Brunel's bridge 'should stay in Portsmouth birthplace'
A cast-iron bridge designed by engineer Isambard Kingdom Brunel should be installed in Portsmouth, the city of his birth, campaigners say.
The canal bridge has been at the city's Fort Cumberland since being removed from Paddington in London in 2004.
Hampshire Buildings Preservation Trust (HBPT) says the 100ft-long (30m) structure, owned by Historic England, would make an "excellent attraction".
Historic England is expected to make a decision on its future next month.
The modular bridge, made of interlocking parts, was rediscovered during regeneration work at Paddington railway station before being dismantled and transported to Portsmouth on 20 lorries at a cost of about £500,000.
Relocating and restoring the bridge, which dates back to 1838, is expected to cost a further £2m, the Local Democracy Reporting Service said.
HBPT chairman Charlie Fraser-Fleming said: "It is the only one of its kind in the world.

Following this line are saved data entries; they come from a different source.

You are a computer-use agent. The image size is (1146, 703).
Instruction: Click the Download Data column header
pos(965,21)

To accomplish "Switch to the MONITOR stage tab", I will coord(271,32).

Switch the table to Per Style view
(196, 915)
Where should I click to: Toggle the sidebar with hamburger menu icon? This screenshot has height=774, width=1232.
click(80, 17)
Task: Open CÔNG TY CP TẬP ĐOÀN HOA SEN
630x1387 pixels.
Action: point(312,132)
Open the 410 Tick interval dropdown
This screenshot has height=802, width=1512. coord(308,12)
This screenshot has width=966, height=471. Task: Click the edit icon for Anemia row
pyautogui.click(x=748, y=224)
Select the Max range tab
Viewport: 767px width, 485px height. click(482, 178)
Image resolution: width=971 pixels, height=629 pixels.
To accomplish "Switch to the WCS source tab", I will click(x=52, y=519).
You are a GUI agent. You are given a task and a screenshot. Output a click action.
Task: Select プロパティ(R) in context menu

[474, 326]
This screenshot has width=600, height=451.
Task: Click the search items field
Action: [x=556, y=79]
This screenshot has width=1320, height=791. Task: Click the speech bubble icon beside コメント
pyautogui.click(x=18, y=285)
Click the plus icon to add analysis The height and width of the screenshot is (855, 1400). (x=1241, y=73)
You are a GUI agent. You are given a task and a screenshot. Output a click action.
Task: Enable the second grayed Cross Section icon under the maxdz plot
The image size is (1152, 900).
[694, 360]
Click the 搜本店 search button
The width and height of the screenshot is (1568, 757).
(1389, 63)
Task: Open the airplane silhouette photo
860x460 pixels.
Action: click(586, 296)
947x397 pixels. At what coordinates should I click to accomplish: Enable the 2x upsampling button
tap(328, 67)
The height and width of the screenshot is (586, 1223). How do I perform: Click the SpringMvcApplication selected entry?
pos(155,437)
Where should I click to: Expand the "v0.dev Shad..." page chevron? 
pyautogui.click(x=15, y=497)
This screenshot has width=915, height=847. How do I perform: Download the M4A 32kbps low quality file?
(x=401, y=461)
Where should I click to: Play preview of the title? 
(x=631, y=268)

"It was such an important discovery. Brunel was pioneering new techniques that had not been done before. It all fits together, it's ingenious.
"It would definitely bring people into Portsmouth, it would be an excellent attraction."
Portsmouth City Council deputy leader Steve Pitt said: "Of course I would like to see it in Portsmouth but it's got to make sense.
"It needs a large area and these kind of things need an awful lot of money so some kind of funding would need to be in place."
Brunel - one of the leading figures of the industrial revolution - was born in Britain Street, Portsea, in 1806.
The property was demolished but there are two memorial plaques in the city - one in Britain Street and the other in St George's Square.